Thursday, April 20, 2006

Turning the Bookshelf into a Library

The Premise: Changing Hundreds of Word Documents into Thousands of Webpages

One of the steps in turning the Ananda Bookshelf into a website is converting all the books, articles, etc. into a format suitable for online use. The "old-style" Bookshelf that Satyaki created uses Microsoft Word documents, which look like this:


"*+ ! ! ! $ #" is not foul language – those are the markers that tell the Bookshelf where a new chapter or section starts. They, and other markers, are used in every Bookshelf chapter, article, etc. For the web, though, we can't use them, so we have to clean them up.

We also have to split up the Word documents. Yogananda's Autobiography of a Yogi is 48 chapters long, and the old Bookshelf, behind the scenes, used just one Word file. For the Ananda Library we'll need at least 48 webpage files instead.

Introducing Mamata (Pronounced "Mamta")

This is where Mamata comes in. Mamata, from Nepal via Washington D.C., is one of the newest members of IT Services. She's extremely sharp, and for months now has been working on generating financial reports for Ananda's fundraising department and retreat center. Mamata also played a big part in getting the new The Expanding Light meditation and yoga retreat website online.


Mamata uses a program called Word Cleaner to convert Word documents into webpages. It does a good job, but even after using it there's still hundreds of thousands of little bits of text to clean up.

So, How to Split and Clean Up Thousands of Webpages?

Automatically, using bit of computer esoterica called "Regular Expressions." With regular expressions you can say, for example, "Clean up a link or a title, but only if it has *+ ! ! ! $ # inside of it," or, "Remove all links that point to footnotes if the names of those footnotes are "_ftn00" through "_ftn99."

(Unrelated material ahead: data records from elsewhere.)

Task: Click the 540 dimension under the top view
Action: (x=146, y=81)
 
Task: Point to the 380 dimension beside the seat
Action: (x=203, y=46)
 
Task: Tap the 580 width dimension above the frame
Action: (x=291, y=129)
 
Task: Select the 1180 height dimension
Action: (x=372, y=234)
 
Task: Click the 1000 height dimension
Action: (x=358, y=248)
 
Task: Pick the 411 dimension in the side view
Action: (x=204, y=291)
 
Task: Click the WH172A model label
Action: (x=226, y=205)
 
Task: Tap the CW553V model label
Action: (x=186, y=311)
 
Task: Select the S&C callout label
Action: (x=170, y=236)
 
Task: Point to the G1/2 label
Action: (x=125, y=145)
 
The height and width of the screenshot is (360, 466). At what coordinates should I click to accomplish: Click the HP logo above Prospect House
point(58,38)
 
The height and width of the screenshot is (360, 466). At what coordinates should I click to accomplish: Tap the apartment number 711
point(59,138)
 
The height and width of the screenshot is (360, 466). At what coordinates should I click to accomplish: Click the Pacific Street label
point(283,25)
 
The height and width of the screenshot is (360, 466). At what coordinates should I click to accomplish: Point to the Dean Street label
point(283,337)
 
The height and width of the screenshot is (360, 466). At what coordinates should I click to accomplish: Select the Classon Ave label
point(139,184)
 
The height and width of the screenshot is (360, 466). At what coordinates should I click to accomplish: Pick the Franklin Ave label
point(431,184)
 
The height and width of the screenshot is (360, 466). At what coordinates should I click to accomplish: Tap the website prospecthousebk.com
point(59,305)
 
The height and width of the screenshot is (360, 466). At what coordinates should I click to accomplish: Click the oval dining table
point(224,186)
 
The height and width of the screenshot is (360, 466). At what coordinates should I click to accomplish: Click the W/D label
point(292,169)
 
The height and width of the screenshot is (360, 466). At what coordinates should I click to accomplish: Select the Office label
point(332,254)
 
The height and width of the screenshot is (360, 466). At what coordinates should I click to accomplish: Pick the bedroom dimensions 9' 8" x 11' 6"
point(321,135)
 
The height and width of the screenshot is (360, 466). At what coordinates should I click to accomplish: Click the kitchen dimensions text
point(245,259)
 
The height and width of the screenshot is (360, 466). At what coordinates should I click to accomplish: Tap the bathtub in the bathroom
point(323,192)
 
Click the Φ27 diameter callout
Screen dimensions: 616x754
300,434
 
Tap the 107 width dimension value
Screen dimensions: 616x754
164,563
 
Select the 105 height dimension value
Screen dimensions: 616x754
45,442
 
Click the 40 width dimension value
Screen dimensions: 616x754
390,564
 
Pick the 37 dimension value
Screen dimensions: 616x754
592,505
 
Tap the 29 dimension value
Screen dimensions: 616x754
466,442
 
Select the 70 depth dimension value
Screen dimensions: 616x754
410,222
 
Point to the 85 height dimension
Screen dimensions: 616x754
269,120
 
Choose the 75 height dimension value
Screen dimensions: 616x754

These are all things that are in the Word documents that we won't need in the webpages. (Real footnotes have different names.)

Regular expressions that clean up Bookshelf webpages look like this:


Mamata, already knowledgable about HTML, the language of webpages, is learning regular expressions. She'll use them not onto to clean the webpages but to split them up, with an "expression" that essentially says: "Make a new page every time you find a new chapter heading."

Final Steps, then It's Online

After that what happens is:
  • We put the webpage files of the books, articles, etc. into folders
  • We let Scott know
  • Scott diligently updates a few "sitemap" files
Then we can have a working, passworded, "beta" version of the bookshelf part of the site online for testing purposes.